Canon 5d mk 4, Canon 6D, EF 70-200mm L f/2.8 IS mk2; EF 16-35 f/2.8 L mk. III; Sigma 35mm f/1.4 "Art" EF 100mm f/2.8L Macro; EF 85mm f/1.8; EF 1.4x extender mk. 3; EF 24-105 f/4 L; EF-S 17-55mm f/2.8 IS; 3x Phottix Mitros+ speedlites

Why do so many people say "FER-tographer"? Do they take "fertographs"?


@billium99 wrote:

Thanks Skirball - my problem is that I can never achieve the realistic color I seem to get very easily using custom white balance in-camera.

 

And yes, you can manually set the temperature, or you can take a photo with a light disc and tell the camera to use that image as the basis for white balance. This is also technically a custom WB setting. THAT's the value that I can't seem to get downstream, and my guessing at the right temperature in post processing has been a frustrating, futile effort.

 

Thanks

 

Bill


I'm assuming by light disc you mean a white card (or better, gray card)?

 

I thought (guessing here) that when scrolling through the histograms in camera that it will tell you the temperature you shot at.  But I don't think it tells the tint (magenta).  However, any good post processing software will do it for you.  You can simply copy the settings of the photo you like and it'll apply it to any others.  Or just look at the values of the temperture and tint. 

 

Although, as I reread your first post, I'm not sure that's what you're looking for.  If you're trying to balance what is "white" under different light sources then you don't want the same temp and tint settings.

I should have specified - this is RAW video.

 

And I'm moving from scene to scene in one take.

And I was thinking if I can read the temperature that the camera is reading, and compare readings in different rooms, I would stand a chance at being able to make adjustments.
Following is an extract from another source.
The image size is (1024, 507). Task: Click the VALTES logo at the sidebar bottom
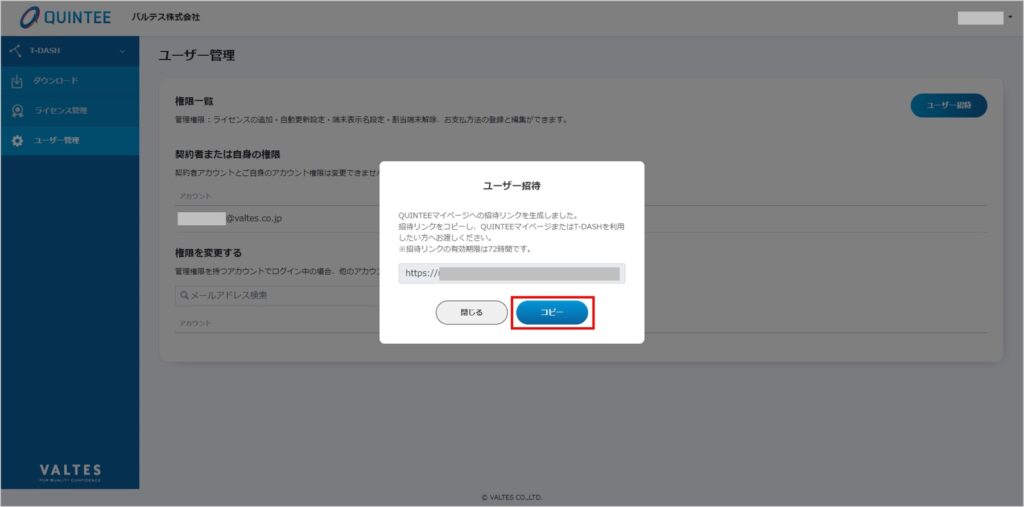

But otherwise it seems like there are $1000 color temp meters.

 

I have seen raw software that captured in-camera temp readings, and you can read them there, but that's a long process to go through to get a numeric value for color temp.

 

It sounds like Canon doesn't reveal this, in-camera, unless I'm mistaken.

 

Thanks for your time

 

Bill

White balance is all about the color temperature of the light source. If you move to new lighting, then the light source changed and you have to re-sample the light for new white balance.
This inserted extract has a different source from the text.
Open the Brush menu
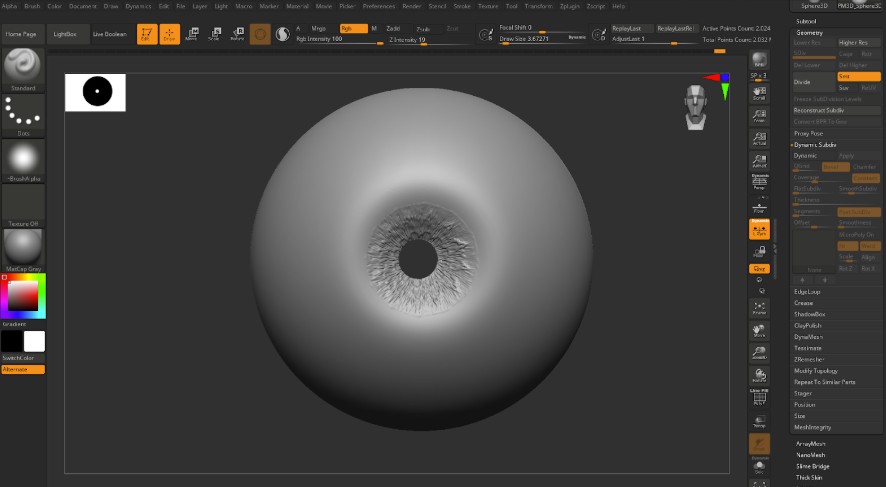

I don't like the white balance caps ... I MUCH prefer a real gray card. Reflected light sources can taint the accuracy when using cap type white balance disk, but that can't happen if you use a gray card.
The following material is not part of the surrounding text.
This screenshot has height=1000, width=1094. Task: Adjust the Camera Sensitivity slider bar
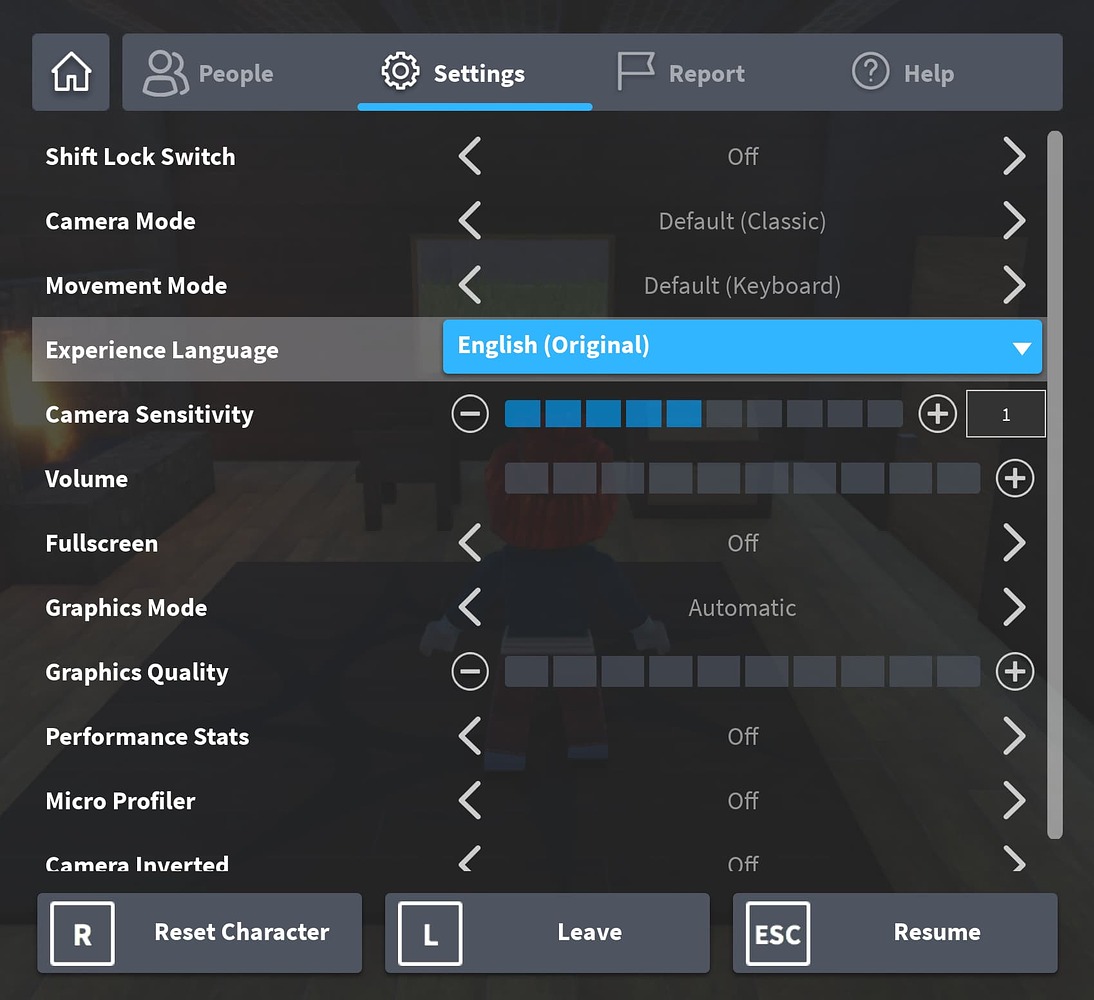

I would use a gray card, pop it into the scene each time the lighting changes, and pop it out for your photography. Now you have real neutral gray sources captured so you can accurately adjust white balance in post and be bang-on accurate every time.
Tim Campbell
5D III, 5D IV, 60Da


@billium99 wrote:

I should have specified - this is RAW video.

 


Ah, yes.  I knew something didn't seem right.

 

Sorry, I have zero experience with RAW video.  But, wouldn't RAW video still allow you to make such adjustments in post without any degredation of quality?  I'm guessing that's the point of RAW video.  So, with decent software I'd guess that you could do something similar as you would in Photoshop.

 

But again, if I'm reading your post right, you want to match color under different light sources.  Not sure if they have a 'match color' option for video, but I'd guess that trying to blend scenes is a pretty common thing for video.


@Skirball wrote:

@billium99 wrote:

I should have specified - this is RAW video.

 


Ah, yes.  I knew something didn't seem right.

 

Sorry, I have zero experience with RAW video.  But, wouldn't RAW video still allow you to make such adjustments in post without any degredation of quality?  I'm guessing that's the point of RAW video.  So, with decent software I'd guess that you could do something similar as you would in Photoshop.

 

But again, if I'm reading your post right, you want to match color under different light sources.  Not sure if they have a 'match color' option for video, but I'd guess that trying to blend scenes is a pretty common thing for video.


The video editing software will let you adjust the white balance in video -- just as you can with still photographs.